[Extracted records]
──────────
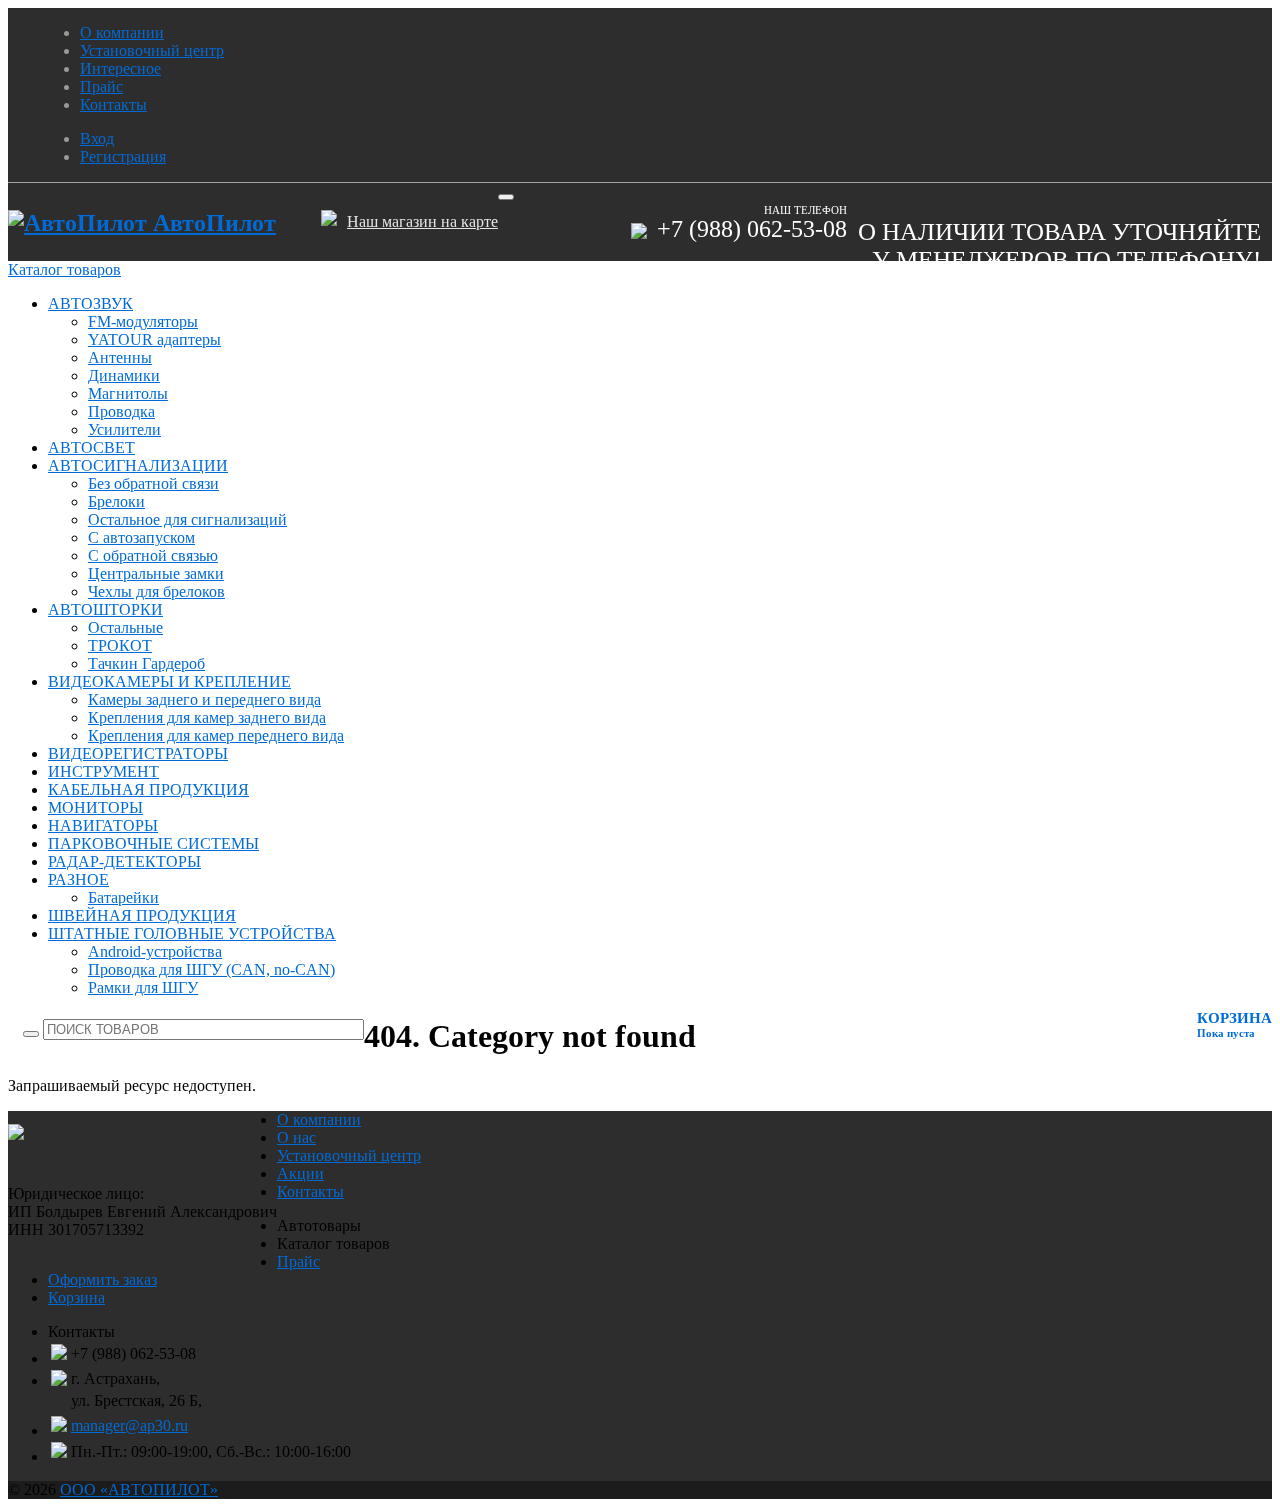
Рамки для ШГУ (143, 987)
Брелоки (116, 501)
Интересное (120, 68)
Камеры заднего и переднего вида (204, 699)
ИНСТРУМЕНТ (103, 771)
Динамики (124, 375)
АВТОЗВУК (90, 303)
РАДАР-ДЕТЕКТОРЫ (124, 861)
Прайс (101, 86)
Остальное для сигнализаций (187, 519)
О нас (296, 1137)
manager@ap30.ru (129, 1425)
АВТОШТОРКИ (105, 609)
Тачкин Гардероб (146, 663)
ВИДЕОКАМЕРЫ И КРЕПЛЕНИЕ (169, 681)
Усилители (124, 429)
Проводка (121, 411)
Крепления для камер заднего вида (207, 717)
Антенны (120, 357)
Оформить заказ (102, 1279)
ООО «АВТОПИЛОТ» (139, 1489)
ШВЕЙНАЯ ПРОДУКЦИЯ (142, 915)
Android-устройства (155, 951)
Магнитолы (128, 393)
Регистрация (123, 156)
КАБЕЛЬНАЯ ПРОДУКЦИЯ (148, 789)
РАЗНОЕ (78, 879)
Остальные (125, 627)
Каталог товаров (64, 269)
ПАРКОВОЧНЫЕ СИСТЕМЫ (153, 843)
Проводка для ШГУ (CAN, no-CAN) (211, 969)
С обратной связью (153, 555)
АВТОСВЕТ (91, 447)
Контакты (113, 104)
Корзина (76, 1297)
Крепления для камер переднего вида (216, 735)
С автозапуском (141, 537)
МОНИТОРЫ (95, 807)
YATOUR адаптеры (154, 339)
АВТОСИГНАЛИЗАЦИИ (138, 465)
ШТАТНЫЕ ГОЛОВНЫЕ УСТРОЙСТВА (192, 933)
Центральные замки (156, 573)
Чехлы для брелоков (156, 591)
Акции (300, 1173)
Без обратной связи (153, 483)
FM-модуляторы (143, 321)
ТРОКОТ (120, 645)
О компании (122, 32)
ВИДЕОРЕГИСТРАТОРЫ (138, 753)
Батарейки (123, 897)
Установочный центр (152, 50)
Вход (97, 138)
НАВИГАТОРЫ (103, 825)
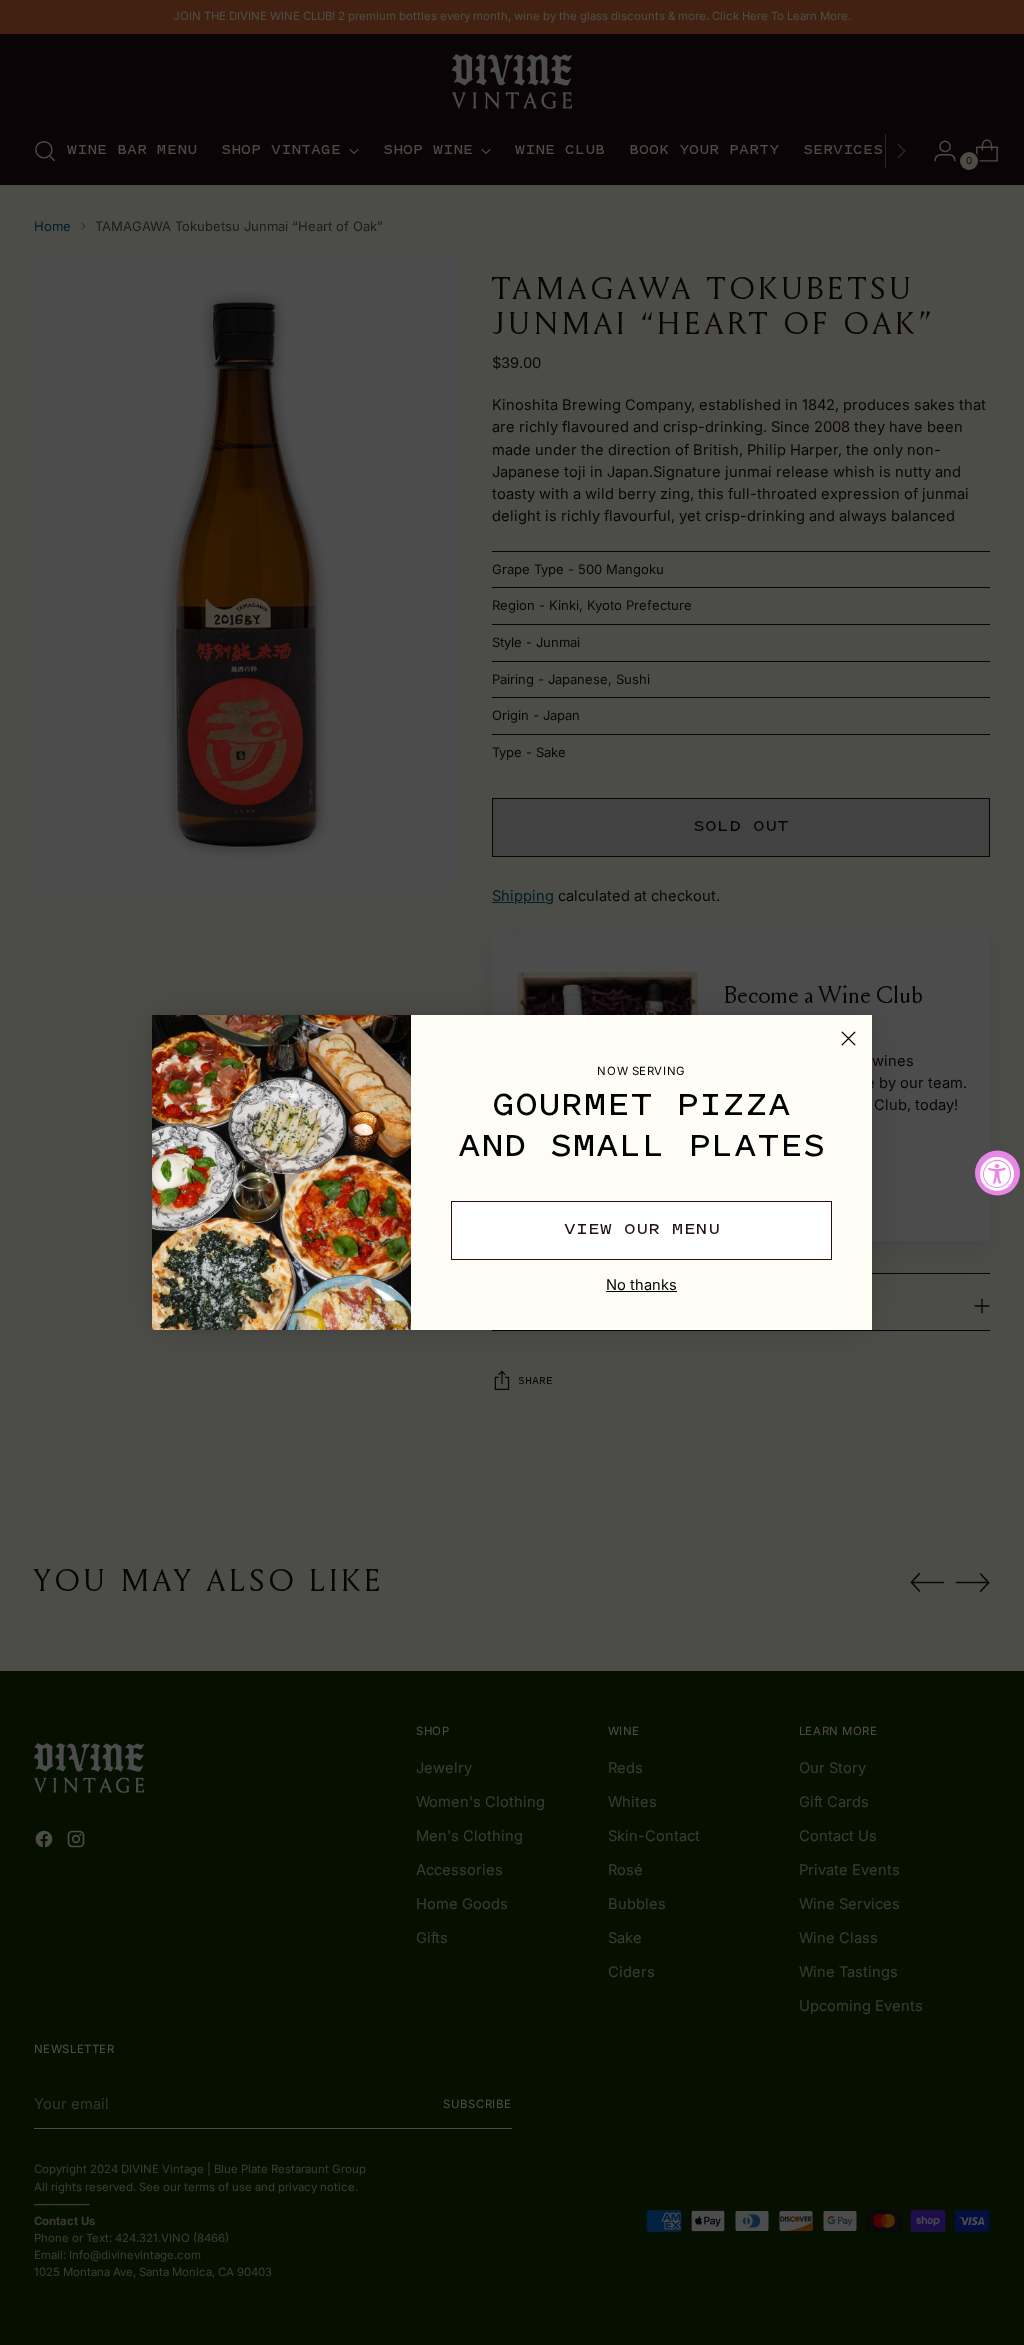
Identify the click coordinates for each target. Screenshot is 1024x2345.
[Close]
──────────
[Your goal] Each record should be quoted exactly, with the images omitted.

[Completed exercise]
Рамки для ШГУ (143, 987)
Брелоки (116, 501)
Интересное (120, 68)
Камеры заднего и переднего вида (204, 699)
ИНСТРУМЕНТ (103, 771)
Динамики (124, 375)
АВТОЗВУК (90, 303)
РАДАР-ДЕТЕКТОРЫ (124, 861)
Прайс (101, 86)
Остальное для сигнализаций (187, 519)
О нас (296, 1137)
manager@ap30.ru (129, 1425)
АВТОШТОРКИ (105, 609)
Тачкин Гардероб (146, 663)
ВИДЕОКАМЕРЫ И КРЕПЛЕНИЕ (169, 681)
Усилители (124, 429)
Проводка (121, 411)
Крепления для камер заднего вида (207, 717)
Антенны (120, 357)
Оформить заказ (102, 1279)
ООО «АВТОПИЛОТ» (139, 1489)
ШВЕЙНАЯ ПРОДУКЦИЯ (142, 915)
Android-устройства (155, 951)
Магнитолы (128, 393)
Регистрация (123, 156)
КАБЕЛЬНАЯ ПРОДУКЦИЯ (148, 789)
РАЗНОЕ (78, 879)
Остальные (125, 627)
Каталог товаров (64, 269)
ПАРКОВОЧНЫЕ СИСТЕМЫ (153, 843)
Проводка для ШГУ (CAN, no-CAN) (211, 969)
С обратной связью (153, 555)
АВТОСВЕТ (91, 447)
Контакты (113, 104)
Корзина (76, 1297)
Крепления для камер переднего вида (216, 735)
С автозапуском (141, 537)
МОНИТОРЫ (95, 807)
YATOUR адаптеры (154, 339)
АВТОСИГНАЛИЗАЦИИ (138, 465)
ШТАТНЫЕ ГОЛОВНЫЕ УСТРОЙСТВА (192, 933)
Центральные замки (156, 573)
Чехлы для брелоков (156, 591)
Акции (300, 1173)
Без обратной связи (153, 483)
FM-модуляторы (143, 321)
ТРОКОТ (120, 645)
О компании (122, 32)
ВИДЕОРЕГИСТРАТОРЫ (138, 753)
Батарейки (123, 897)
Установочный центр (152, 50)
Вход (97, 138)
НАВИГАТОРЫ (103, 825)
Identify the click coordinates for each target. Screenshot is 1024x2345.
[Close]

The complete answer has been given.